S’il a souffert du vandalisme nazi, avec 400 stèles brisées entre 1940 et 1944, ce cimetière n’a pas subi de profanation depuis.

Celui de Wintzenheim, sur lequel veillent les époux Tornare, non plus. Mais « on fait encore plus attention qu’avant, » confie Robert Tornare.
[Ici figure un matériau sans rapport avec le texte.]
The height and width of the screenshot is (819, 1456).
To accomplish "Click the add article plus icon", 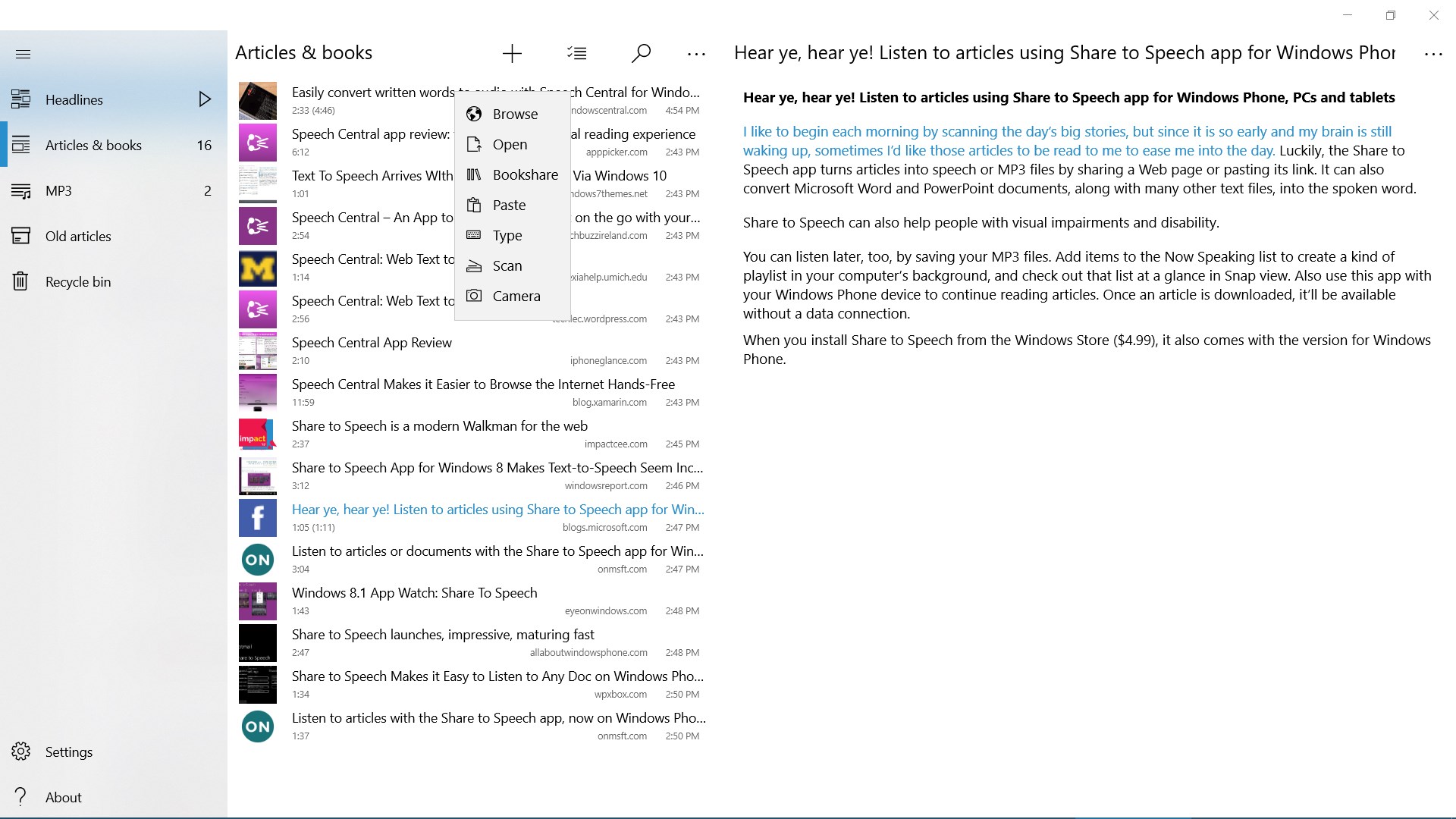I will tap(512, 53).
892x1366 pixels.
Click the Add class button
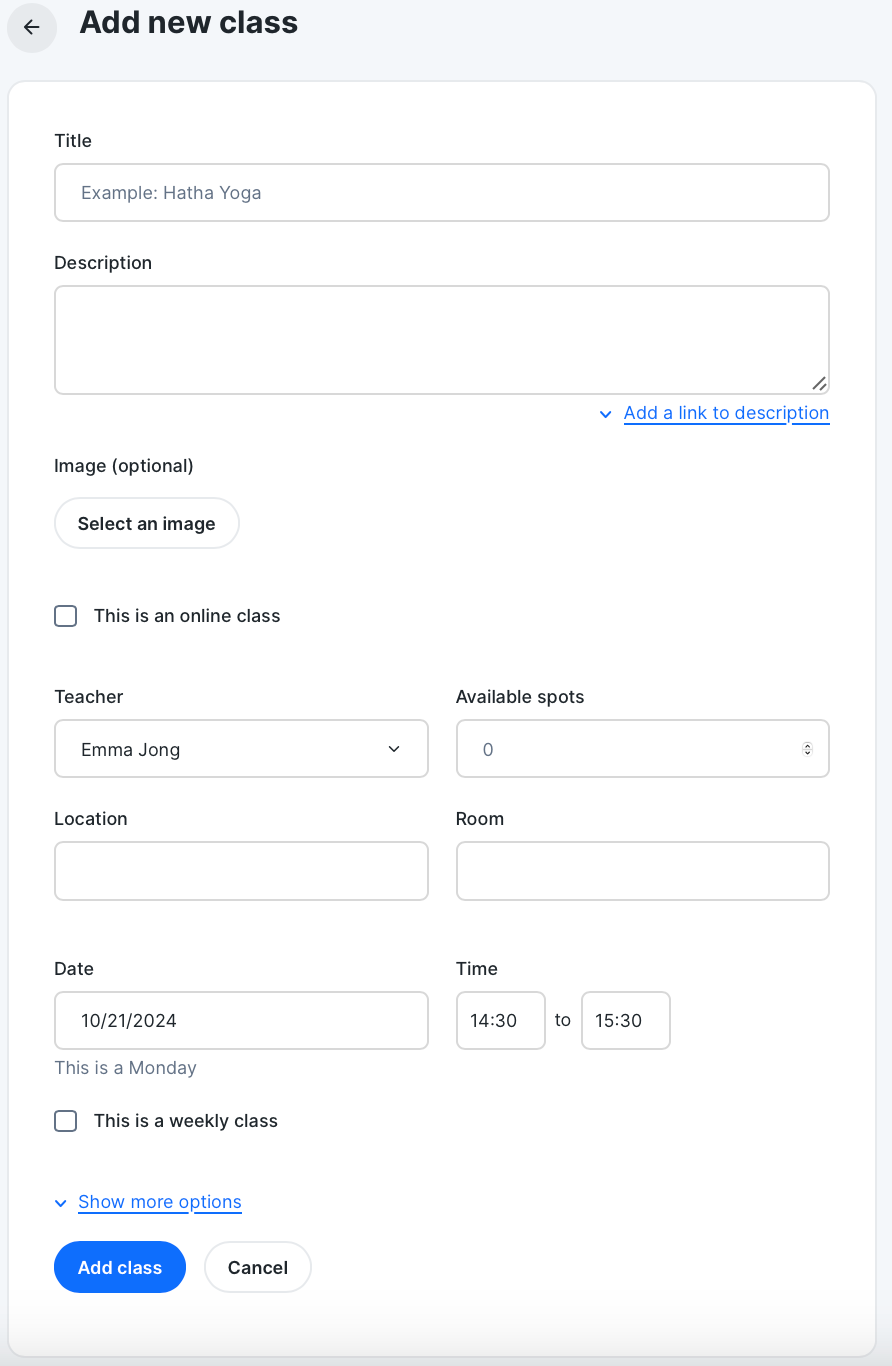[120, 1267]
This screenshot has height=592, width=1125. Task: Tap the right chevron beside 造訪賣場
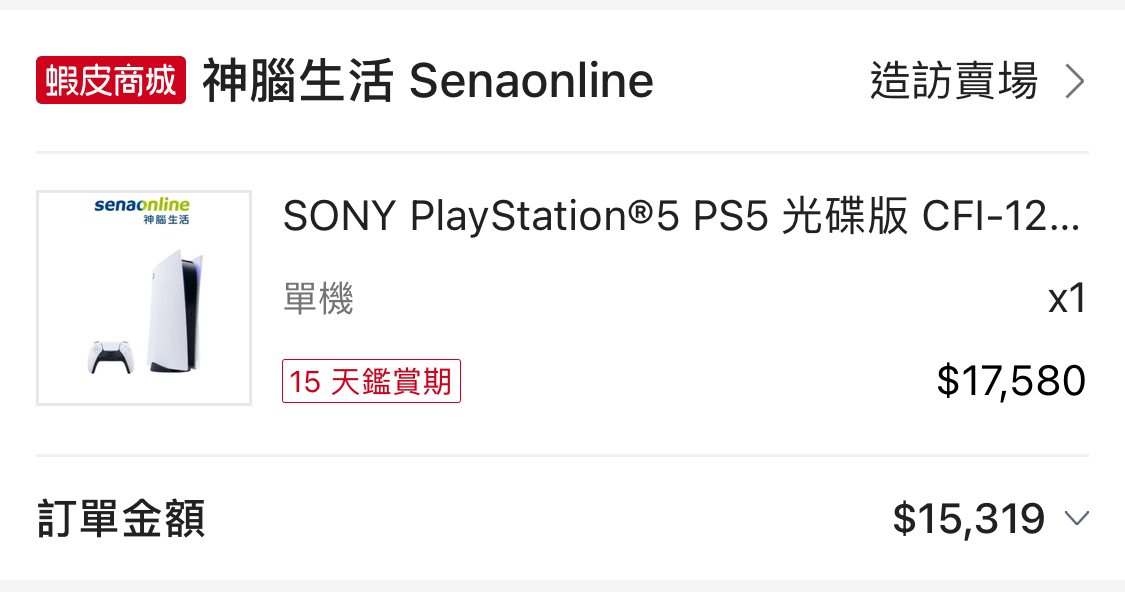(1075, 81)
Le couple a commencé à veiller sur le cimetière bien avant l’officialisation du statut de veilleurs de mémoire, quand il a acheté il y a 40 ans sa maison, dont les fenêtres donnent sur les lieux.

« On est catholiques mais après 40 ans, c’est devenu des amis », témoigne-t-il, racontant que son épouse jouait, petite, avec des enfants juifs du voisinage, qui lui ont proposé des années plus tard de garder la clef du cimetière.

« J’espère que ces tristes drames qui se répètent tous les six mois provoqueront un électrochoc chez d’autres concitoyens », souligne Laurent Schilli, secrétaire général du consistoire israélite du Haut-Rhin, chargé des bénévoles, même s’il se dit « pessimiste ».

« Il faut convaincre ceux qui ne sont pas déjà convaincus du problème. Ce sont des gens qui font ça sur leur temps libre, de manière bénévole, pour une communauté qui n’est pas la leur : ça va loin ! », résume-t-il.

Alors que les jeunes bénévoles ne se bousculent pas, Lionel Godmet a mobilisé ses élèves. Les collégiens ont déposé sur des tombes du cimetière de Jungholtz des galets portant des mots illustrant le combat contre l’antisémitisme, après la profanation du cimetière de Quatzenheim en février 2019.

Cérémonie d’hommage à Quatzenheim après un acte de vandalisme, le 3 mars 2019. (Crédit : FREDERICK FLORIN / AFP)

« Les élèves ne savent pas trop ce qu’est le judaïsme alors que certains habitent tout près du cimetière. Il y a beaucoup de méconnaissance, mais c’est pareil pour l’islam », déplore le professeur.